Otoritas kesehatan Brasil tengah melakukan penyelidikan mendalam terhadap seorang pria berusia 37 tahun asal Republik Demokratik Kongo yang diduga terinfeksi virus Ebola. Penyelidikan atas kasus suspek pertama di negara tersebut dilakukan setelah pasien yang baru melakukan perjalanan dari Afrika itu menunjukkan gejala demam pada Sabtu, 30 Mei 2026, dilansir dari Bloombergtechnoz.
Dinas Kesehatan Negara Bagian São Paulo mengonfirmasi bahwa pasien tersebut memenuhi definisi operasional sebagai kasus berstatus suspek. Kalau hasil pengujian laboratorium terbukti positif, pria ini akan tercatat sebagai pasien penularan virus mematikan Ebola pertama dalam sejarah Brasil.
Penyebaran virus ini dipicu oleh strain Bundibugyo yang awalnya terdeteksi di Kongo dan kini meluas dengan Segera ke berbagai Daerah.
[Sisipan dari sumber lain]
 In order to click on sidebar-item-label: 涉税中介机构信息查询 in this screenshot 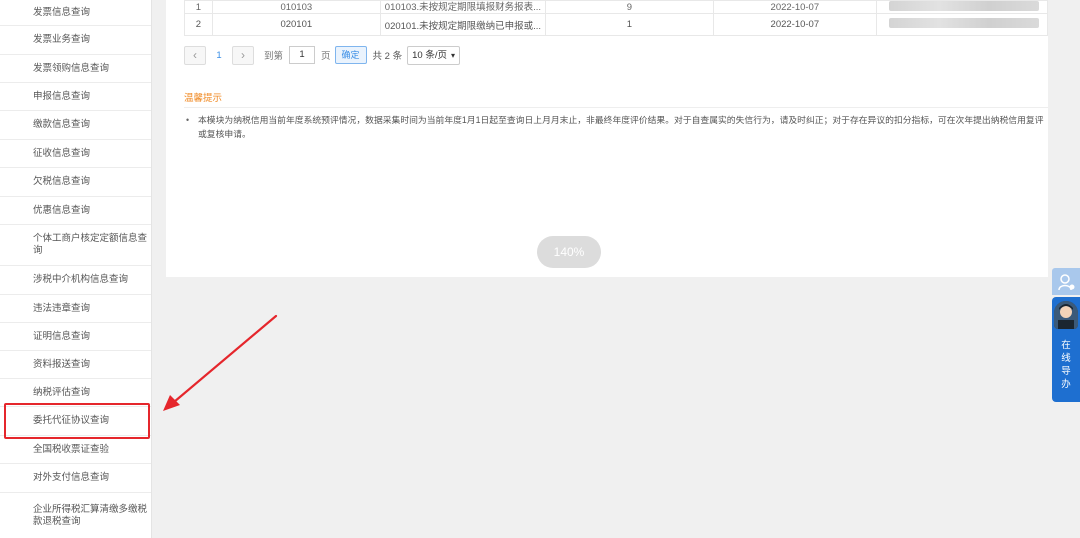, I will do `click(81, 280)`.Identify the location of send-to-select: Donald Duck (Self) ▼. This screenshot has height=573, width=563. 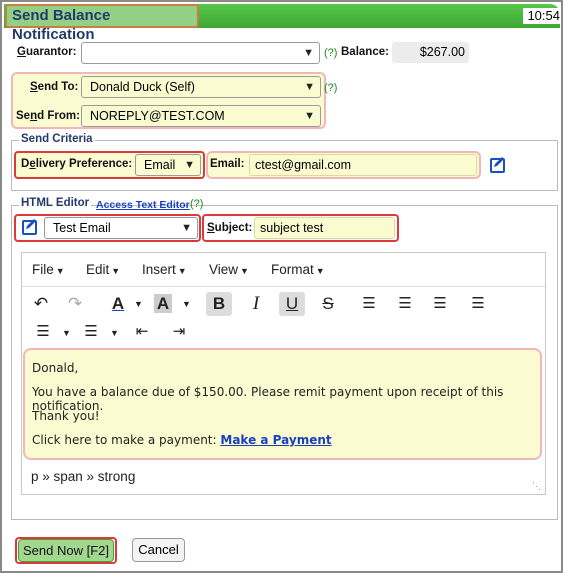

Kondisi darurat Dunia bahkan telah ditetapkan oleh Organisasi Kesehatan Dunia (WHO), yang diikuti dengan penerapan Restriksi perjalanan serta pengetatan perbatasan oleh sejumlah negara karena belum adanya vaksin atau terapi antibodi Formal Kepada strain ini.
Respons Segera segera diambil oleh pemerintah pusat melalui penanganan medis intensif di fasilitas Spesifik penanganan darurat penyakit menular. Kementerian Kesehatan Brasil mengumumkan langkah penanganan Segera guna memitigasi potensi penyebaran virus secara luas di masyarakat.
“langkah-langkah yang diatur dalam Rencana Kontinjensi Nasional segera diterapkan, termasuk mengisolasi pasien dan memulai penyelidikan epidemiologis serta laboratorium.” kata Kementerian Kesehatan Brasil.
Demi ini, pria Anggota negara asing tersebut ditempatkan di ruang isolasi ketat pada unit rujukan negara bagian yang dikhususkan Kepada menangani kasus-kasus suspek Ebola. Tim medis Lanjut melakukan pelacakan riwayat perjalanan guna mengetahui asal penularan secara Niscaya.
“Hingga Demi ini, belum dimungkinkan Kepada mengonfirmasi provinsi asal pasien di Republik Demokratik Kongo,” tambah kementerian tersebut.